* [TASK]
Return the full transcript about taboo fantasies word for word.

* [QUOTED PASSAGE]

((

Mx. Maya: I think yes. I have a theory. It's that doing something that is just something a little bit out of the ordinary, that maybe you wouldn't want your mom or your friend to know, is part of the fun of it. I even kind of— At least for me, it goes back to stealing that cookie before dinner that you're not supposed to, or things like that. Getting that little bit of excitement thrill, of doing something that's forbidden.
Caitlin V: I really enjoyed this question. I think the answer is: sometimes. What I came to realize is that my most common fantasies — they are taboo, but they're not necessarily sexual. I have a very rich fantasy life. It mostly involves me smacking strangers when they're being rude to people. Like, "I can't believe you said that to the barista!" That's my fantasy world. It's really , yeah. It is hot, thank you. It is taboo, though, right? You can't go up and smack a stranger.
Mx. Maya: Or can you?
Caitlin V: It would be taboo to not ask for their consent first. [laughter] So I guess yes, many of them are taboo, and some of the sexual ones are also taboo, but I think that there's a deep connection between fantasizing and having a visual or imaginative experience about reality in general.

))

* [DATA SECTION]
((

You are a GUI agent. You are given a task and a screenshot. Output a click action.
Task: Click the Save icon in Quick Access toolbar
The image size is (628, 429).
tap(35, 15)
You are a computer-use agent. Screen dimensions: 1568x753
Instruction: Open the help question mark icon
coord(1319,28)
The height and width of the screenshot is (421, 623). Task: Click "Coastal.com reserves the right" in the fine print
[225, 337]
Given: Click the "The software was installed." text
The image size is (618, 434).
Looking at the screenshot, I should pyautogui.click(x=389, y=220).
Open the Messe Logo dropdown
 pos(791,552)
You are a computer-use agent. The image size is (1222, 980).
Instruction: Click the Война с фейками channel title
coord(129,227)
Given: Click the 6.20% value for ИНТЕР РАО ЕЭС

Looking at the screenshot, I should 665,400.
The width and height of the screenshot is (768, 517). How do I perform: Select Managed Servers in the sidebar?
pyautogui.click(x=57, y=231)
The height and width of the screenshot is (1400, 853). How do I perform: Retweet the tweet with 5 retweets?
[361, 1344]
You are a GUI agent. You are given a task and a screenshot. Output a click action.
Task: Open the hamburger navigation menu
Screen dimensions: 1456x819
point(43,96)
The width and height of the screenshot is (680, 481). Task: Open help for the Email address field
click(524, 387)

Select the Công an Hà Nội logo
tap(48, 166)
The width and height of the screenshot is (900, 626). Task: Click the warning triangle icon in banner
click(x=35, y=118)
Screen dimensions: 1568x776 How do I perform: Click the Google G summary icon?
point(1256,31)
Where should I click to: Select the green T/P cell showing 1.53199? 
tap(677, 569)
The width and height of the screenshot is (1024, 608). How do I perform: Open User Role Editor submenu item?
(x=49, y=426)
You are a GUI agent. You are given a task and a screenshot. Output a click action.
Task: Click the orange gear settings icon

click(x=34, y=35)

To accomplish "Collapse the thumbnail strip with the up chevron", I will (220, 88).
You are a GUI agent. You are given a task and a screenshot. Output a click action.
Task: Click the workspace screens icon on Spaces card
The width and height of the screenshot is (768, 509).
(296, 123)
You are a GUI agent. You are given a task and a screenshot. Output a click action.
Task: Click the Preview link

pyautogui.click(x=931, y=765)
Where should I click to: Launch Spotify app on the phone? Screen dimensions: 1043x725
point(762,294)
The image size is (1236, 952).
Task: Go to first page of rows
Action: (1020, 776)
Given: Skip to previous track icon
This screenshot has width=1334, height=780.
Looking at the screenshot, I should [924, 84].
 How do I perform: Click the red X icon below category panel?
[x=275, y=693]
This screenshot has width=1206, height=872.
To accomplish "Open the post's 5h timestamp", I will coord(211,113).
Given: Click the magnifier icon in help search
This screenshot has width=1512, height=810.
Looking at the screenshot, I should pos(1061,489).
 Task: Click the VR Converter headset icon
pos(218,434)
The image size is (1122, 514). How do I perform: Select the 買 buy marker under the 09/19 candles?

))

* [COMPLETED EXERCISE]
Mx. Maya: I think yes. I have a theory. It's that doing something that is just something a little bit out of the ordinary, that maybe you wouldn't want your mom or your friend to know, is part of the fun of it. I even kind of— At least for me, it goes back to stealing that cookie before dinner that you're not supposed to, or things like that. Getting that little bit of excitement thrill, of doing something that's forbidden.
Caitlin V: I really enjoyed this question. I think the answer is: sometimes. What I came to realize is that my most common fantasies — they are taboo, but they're not necessarily sexual. I have a very rich fantasy life. It mostly involves me smacking strangers when they're being rude to people. Like, "I can't believe you said that to the barista!" That's my fantasy world. It's really , yeah. It is hot, thank you. It is taboo, though, right? You can't go up and smack a stranger.
Mx. Maya: Or can you?
Caitlin V: It would be taboo to not ask for their consent first. [laughter] So I guess yes, many of them are taboo, and some of the sexual ones are also taboo, but I think that there's a deep connection between fantasizing and having a visual or imaginative experience about reality in general.